Primer design was accomplished with the help of the software tool Primer Express v2.0.0 from Applied Biosystems. Although this software was built for designing TaqMan® primer and probe sets, it delivers excellent results for other real-time applications such as the MX3005p. When choosing TaqMan® Primer and Probe Design, the software operates with predefined parameters using empirical rules to calculate optimal sequences based upon the input sequence. The most important parameters for the probe were:
- Amplicon size should range from 50 – 150 base pairs (bp)
- G/C content should be kept between 30% and 80%
- Avoiding repeats of identical bases – especially of Guanine
- The melting temperature should be between 68°C and 70°C
- No 5’-terminal Guanine
- Primers should be designed a close to the probe as possible
(Source: Primer Express Software Version 3.0 Getting Started Guide)
The corresponding forward- and reverse-primer were also automatically designed by that software and their melting temperature should have been about 10°C below the probe-temperature.
Although all samples were treated with DNAse, this digestion is very often imperfect [Wink, 2004]. The use of RNA-specific primer probe sets copes with that specific problem. In order to avoid amplification of genomic DNA, RNA-specific, intron-spanning [Freeman, 1999] primer-probe sets were designed if possible, based upon the cDNA sequence.
All primer-probe sets were ordered from Microsynth, Switzerland in 0.2µmol scale and HPLC purified.
Each set consisted of two standard oligonucleotides and one dual-labeled probe. Both, the unmodified and the modified oligonucleotides were first diluted to a final concentration of 100µM according to the documents provided by Microsynth. The working solution consisted of 50µl (each) forward and reverse primer and 25µl probe filled up with nuclease free water to a total volume of 1000µl. Thus, the working solution consisted of two unmodified oligonucleotides (5µM each) and one dual-labeled probe (2,5µM).

**Task list**
1 - According to the primer design text, what melting temperature range should the probe have?
2 - Write the next paragraph of the primer design text, picking up after its last sentence about the working solution.

**Stored data**
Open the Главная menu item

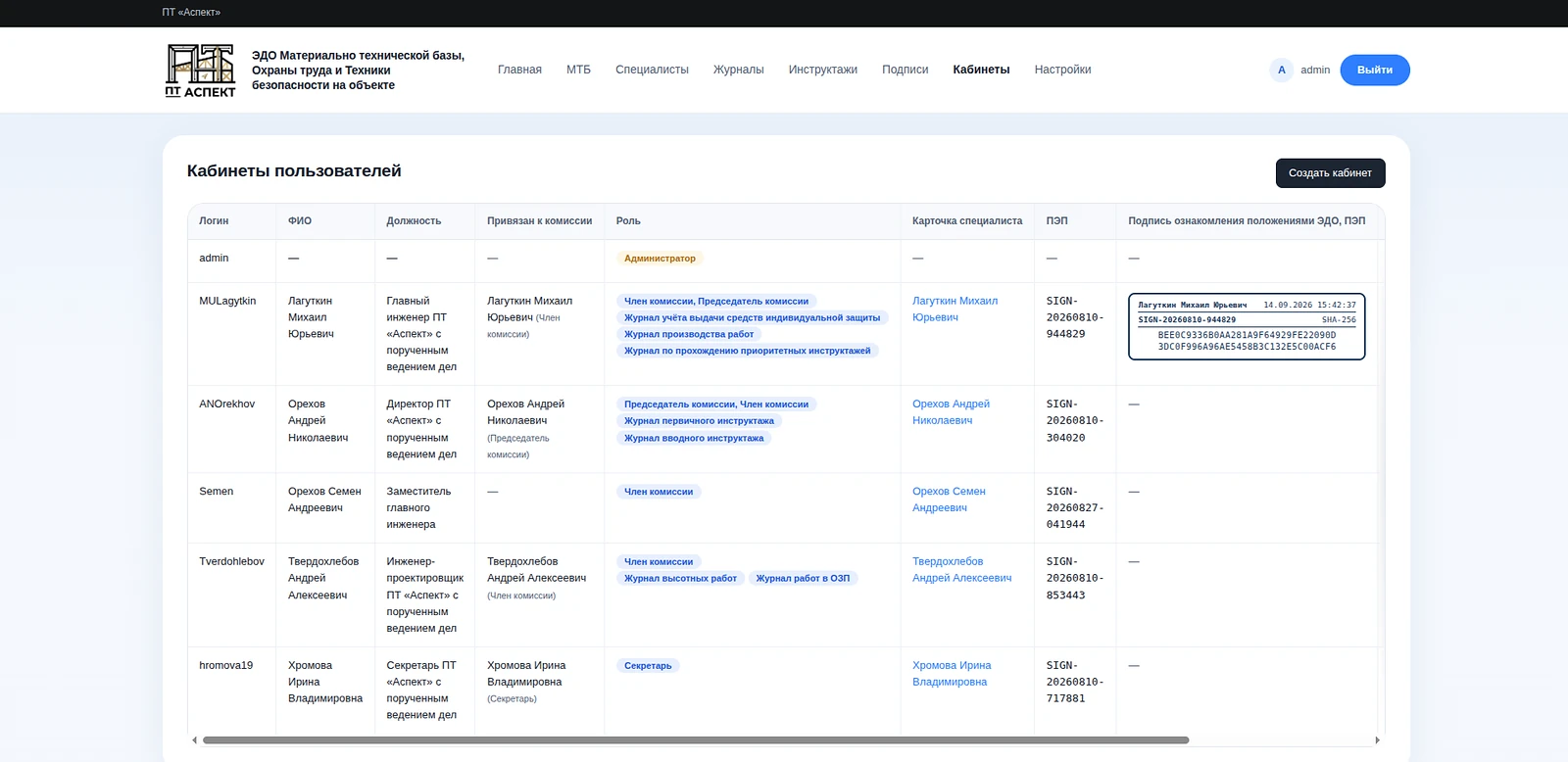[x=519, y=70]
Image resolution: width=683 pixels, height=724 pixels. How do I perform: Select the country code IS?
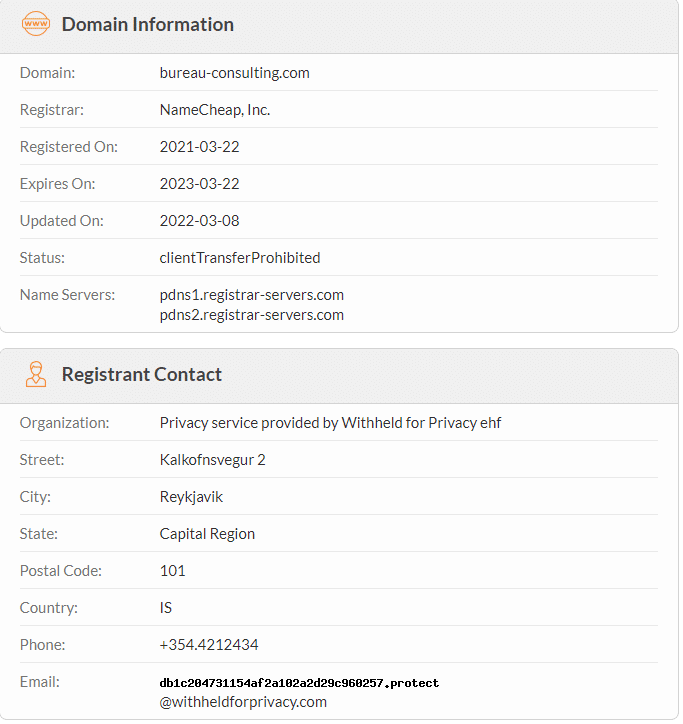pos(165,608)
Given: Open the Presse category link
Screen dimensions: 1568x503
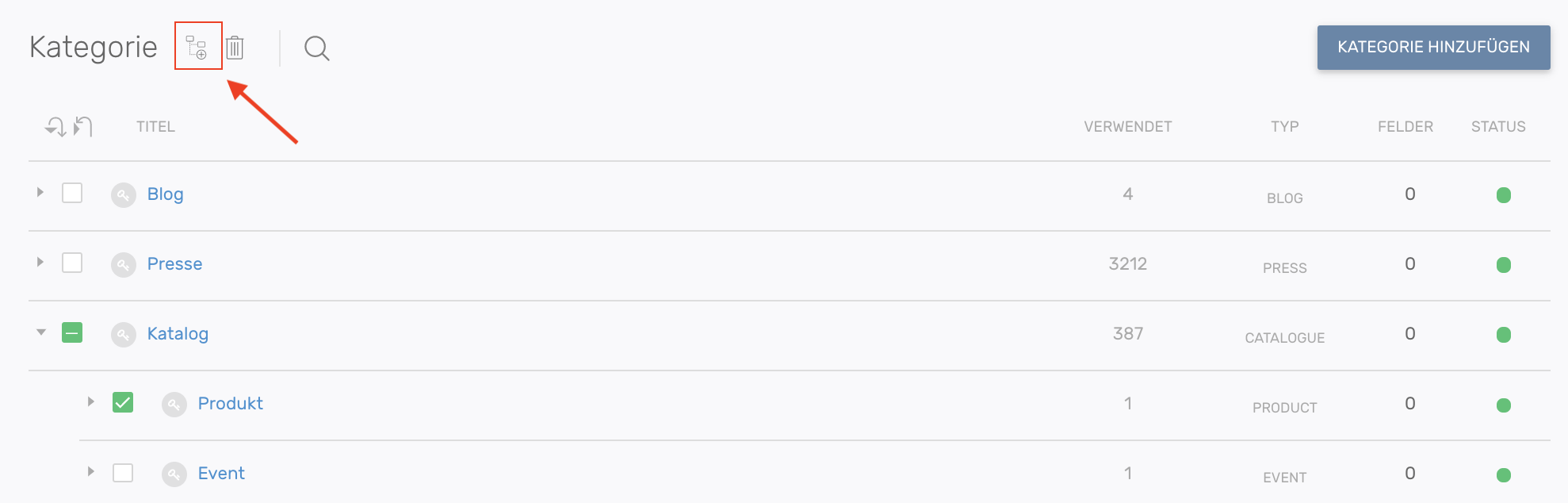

**List of answers**
1 - Between 68°C and 70°C.

2 -
The standard setup for a singleplex QPCR was based upon a total volume of 20µl. The following quantities of the constituents were used:
Table 2: Setup of a Standard kPCR Assay
illustration not visible in this excerpt
After combining mastermix, water, primer-probe mix and MgSO4, the RT/Taq mix and the RNA was added, whereas both, the RT/Taq mix and the RNA must be handled on wet ice and all pipetting steps were performed on wet ice, too.
MgSO4 might affect the performance of the PCR, since its concentration affects primer annealing, denaturation of the strands and product specifity. In addition, MgSO4 is needed for the activity of enzymes. Since primer and nucleotides capture available MgSO4 [Mülhardt, C., 2000] the concentration was elevated by adding 1µl of 50mM MgSO4 to the mix. Since the 2x mastermix already contains 6mM MgSO4 the final concentration is increased by 2.5mM to 5.5mM MgSO4 [Henegariu O et al 1997].
After diluting the primer-probe mix, the final concentrations per assay are 250nM for each of the two unmodified oligonucleotides and 125nM for the dual-labeled probe.
Reactions were performed in 96-well polypropylene plates. After pipetting all required components, the plate is sealed with lids and centrifuged at 1500rpm for 5min before transferring it to the Stratagene MX3005p QPCR machine. This step is useful to remove possibly existing bubbles on the ground of each well, resulting in better duplicates.
The thermal profile was set based upon Invitrogens recommendations regarding their SuperScript III Platinum One-Step Quantitative RT-PCR System protocol. An adjustment of 50 cycles instead of 40 was the only change that was carried out.